A lily imprisoned in a jail of snow,
Or ivory in an alabaster band;
So white a friend ingirts so white a foe:

      So Fancy does no more than pick images from the mind’s infinite store, and brings them together by a process of association, rather than knitting, or melding them together into an organic unity. It flits from image to image like a butterfly.

      (Ruskin said that Fancy sees the outside and gives a superficial picture—clear, brilliant and full of detail, though; whereas imagination sees the heart and inner nature of things and makes them felt. For an illustration of the works of Fancy he used Wordsworth’s poem ‘To a Daisy’, wherein the poet calls the flower soft names ‘in many a mused rhyme’— a nun queen, a cyclops, a shield, a star, which are but a string of images unconnected by any unifying principle. The imagination, on the contrary, - he said, reveals the underlying kinship between object and subject).
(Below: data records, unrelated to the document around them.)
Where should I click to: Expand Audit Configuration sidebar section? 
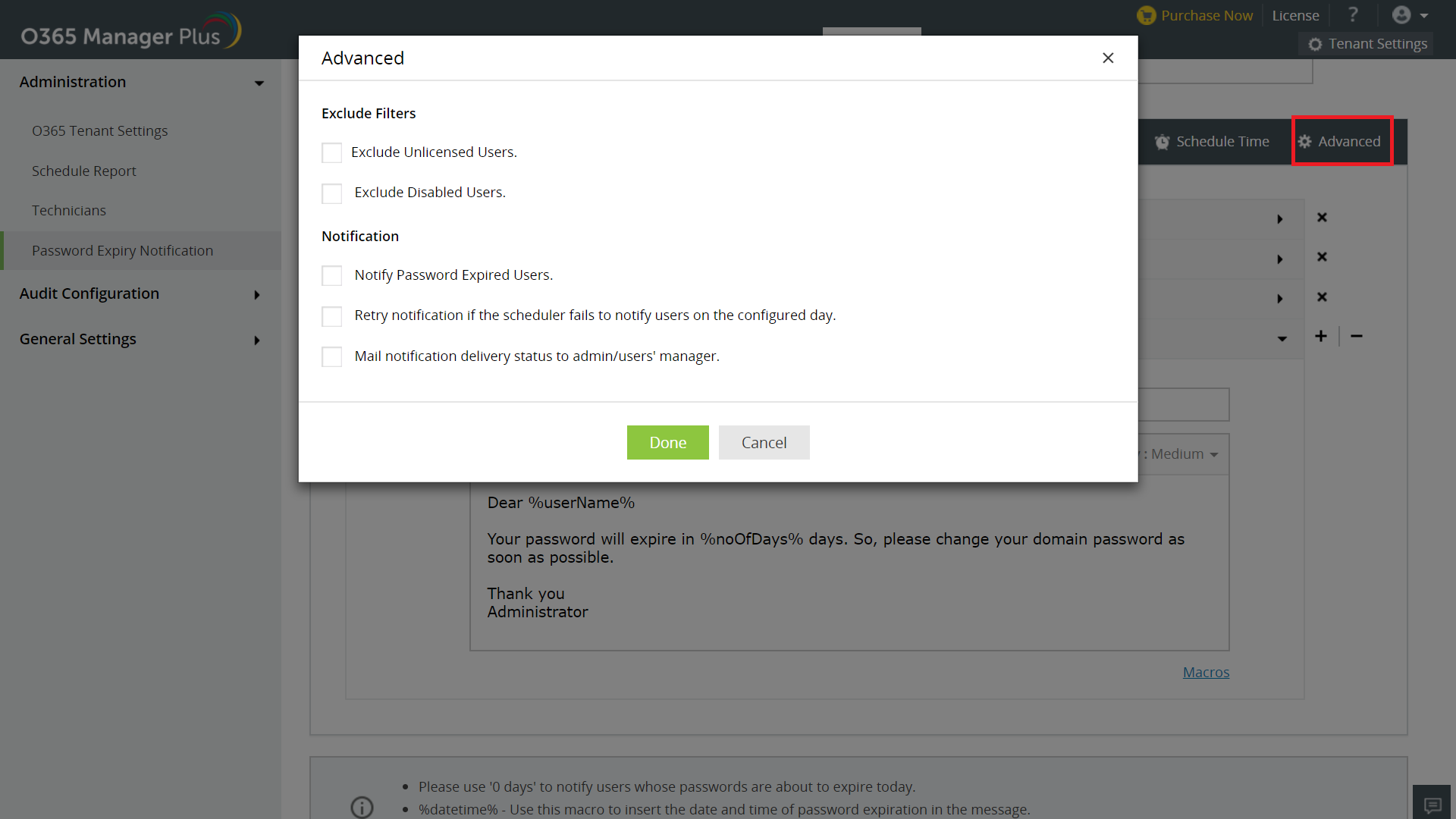139,293
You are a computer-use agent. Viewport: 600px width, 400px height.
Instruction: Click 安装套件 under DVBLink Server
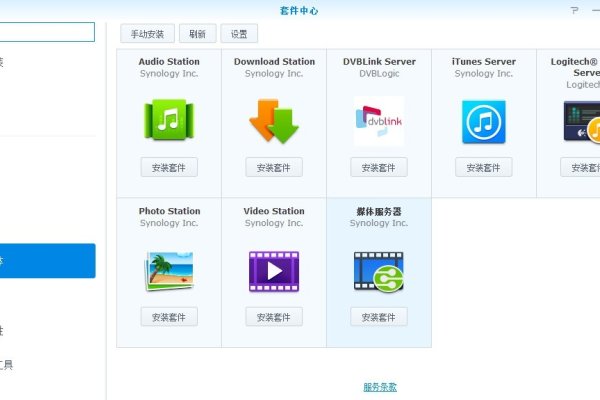[379, 167]
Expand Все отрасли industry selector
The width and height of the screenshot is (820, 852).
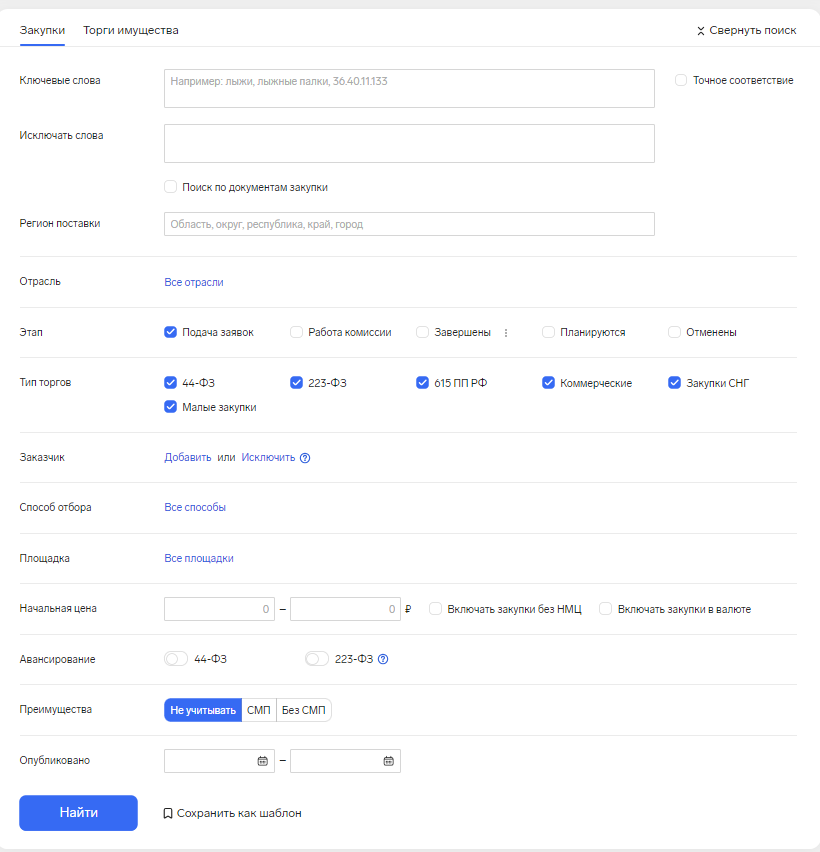coord(194,283)
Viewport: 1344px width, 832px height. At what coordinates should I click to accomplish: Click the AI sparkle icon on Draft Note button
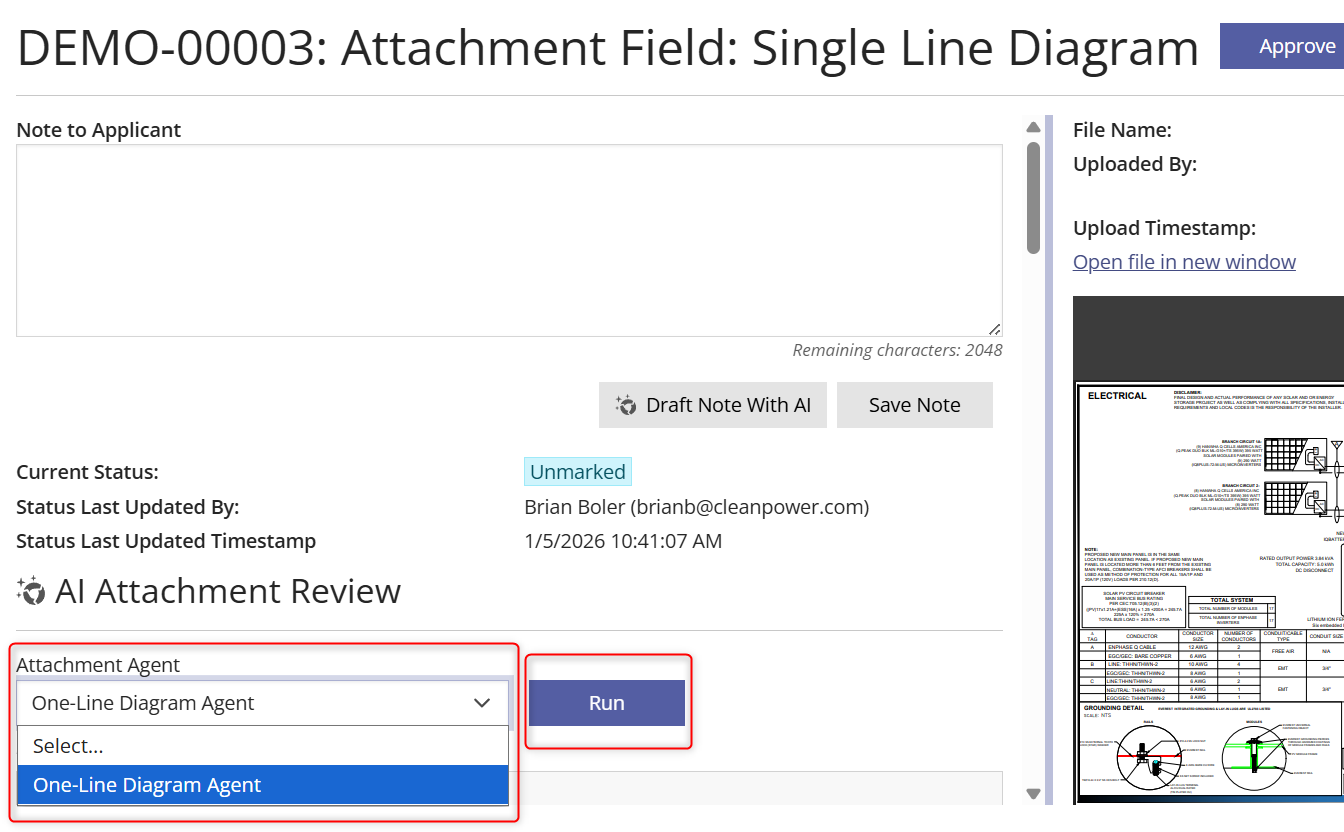[626, 404]
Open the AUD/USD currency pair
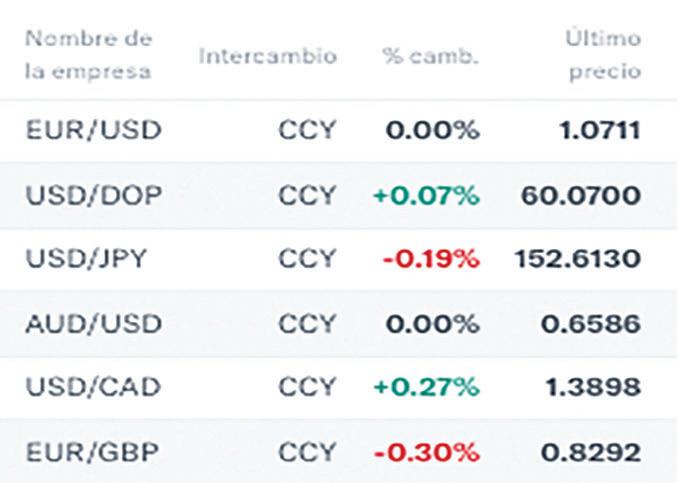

      Now Coleridge’ viewed the Imagination under two aspects: Primary and Secondary. The Primary Imagination is the general Faculty which exists in all men and enables them to ‘construct’ (make sense of, integrate) experience. In so far as it presents to the mind the external world as a reflection of itself (The mind ‘receives but what it gives’), it participates in the divine act of creation. Thus the Primary Imagination serves as abridge between perception and understanding (The mind’s inner world, and the outer world of the senses, act and react upon each other and blend into a single vision.) It links object and subject, nature and man. The Secondary Imagination (the esemplastic imagination) is the special gift of the poet and artist, it is the higher plastic (shaping) power, it dissolves, dissipates in order to re-create, it resolves the opposites of Man and Nature, Subject and Object, Matter and Mind, Thought and Mind, the Conscious and Unconscious, and sees the whole world as kin. It likewise creates enduring and beautiful shapes which reflect the harmony of spirit and matter, the inner world of man and the outer world of nature.